Amid much huffing from the BBC and puffing from the Nuffield Trust, the news is that across the UK, the number of GPs relative to the size of the population has fallen in a sustained way for the first time since the 1960s. Compounding the problem, those GPs who are left behind now face the bonkers situation of seeing more and more people – leading to more GPs throwing in the towel in despair.

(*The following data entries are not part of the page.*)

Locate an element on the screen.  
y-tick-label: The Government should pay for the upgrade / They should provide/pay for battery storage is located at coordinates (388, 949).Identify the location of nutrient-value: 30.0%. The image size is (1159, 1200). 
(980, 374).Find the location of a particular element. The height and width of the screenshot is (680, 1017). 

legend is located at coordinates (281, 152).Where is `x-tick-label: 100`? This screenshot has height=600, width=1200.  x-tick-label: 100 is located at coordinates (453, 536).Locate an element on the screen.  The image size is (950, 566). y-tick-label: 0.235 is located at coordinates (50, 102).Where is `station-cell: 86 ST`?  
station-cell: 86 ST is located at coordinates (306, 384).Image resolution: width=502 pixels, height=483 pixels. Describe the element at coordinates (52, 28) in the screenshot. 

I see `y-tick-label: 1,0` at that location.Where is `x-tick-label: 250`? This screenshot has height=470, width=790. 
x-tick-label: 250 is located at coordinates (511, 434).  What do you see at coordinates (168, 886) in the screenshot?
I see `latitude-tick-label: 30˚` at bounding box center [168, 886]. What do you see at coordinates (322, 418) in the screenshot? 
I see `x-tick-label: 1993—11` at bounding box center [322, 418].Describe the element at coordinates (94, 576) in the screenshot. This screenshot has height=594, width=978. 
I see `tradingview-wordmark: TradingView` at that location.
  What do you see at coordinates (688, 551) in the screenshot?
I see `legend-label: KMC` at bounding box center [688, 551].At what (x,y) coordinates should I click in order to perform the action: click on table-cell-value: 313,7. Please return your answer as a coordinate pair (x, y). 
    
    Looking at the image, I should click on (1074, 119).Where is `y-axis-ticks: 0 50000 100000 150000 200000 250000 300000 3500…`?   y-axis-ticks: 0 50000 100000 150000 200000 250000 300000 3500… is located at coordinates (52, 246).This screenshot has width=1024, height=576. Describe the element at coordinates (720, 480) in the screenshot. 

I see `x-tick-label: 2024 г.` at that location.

The BBC singularly and lazily failed to point out that integrated care systems should mean that the same number of GPs will probably fall as other health professionals are utilised to treat people appropriately. Which should over time, help with the prevention agenda. One can only hope that the remaining pool of GPs haven’t gone the way of the dinosaurs before then.

Warding off disaster
Or the way of nurses. Yes, they too are becoming a species on the brink of extinction. NHS England/Improvement’s “solution” (sorry, comprehensive workforce strategy) to the worrying shortage of trained nurses smacks of the attitude adopted by 17th century Empire builders. If we haven’t got ‘em here, let’s raid the rest of the world – there must be loads of ‘em in India, Australia, the Philippines and, well, wherever. So, the starting gun’s been fired and the search is on with a global recruitment drive for tens of thousands of foreign nurses over the next five years to fill the gaps on wards. Never mind the gaps left on wards in the countries from which they’ve been hired.

In a right royal mess
But it’s not all bad news. Extinction of a species is a natural and continuing event. Frequently, it’s the result of too much inbreeding and a subsequent genetic breakdown. Excellent news then, that The Royal Family is bucking this trend by refreshing its gene pool. Defying both a chronic shortage of midwives and the traditional patronage of the Lindo Wing, the safe birth of healthy Baby Archie Sussex cheered us all up. Although God help him when he needs to see a doctor or a nurse in a few years’ time. And the rest of us for that matter.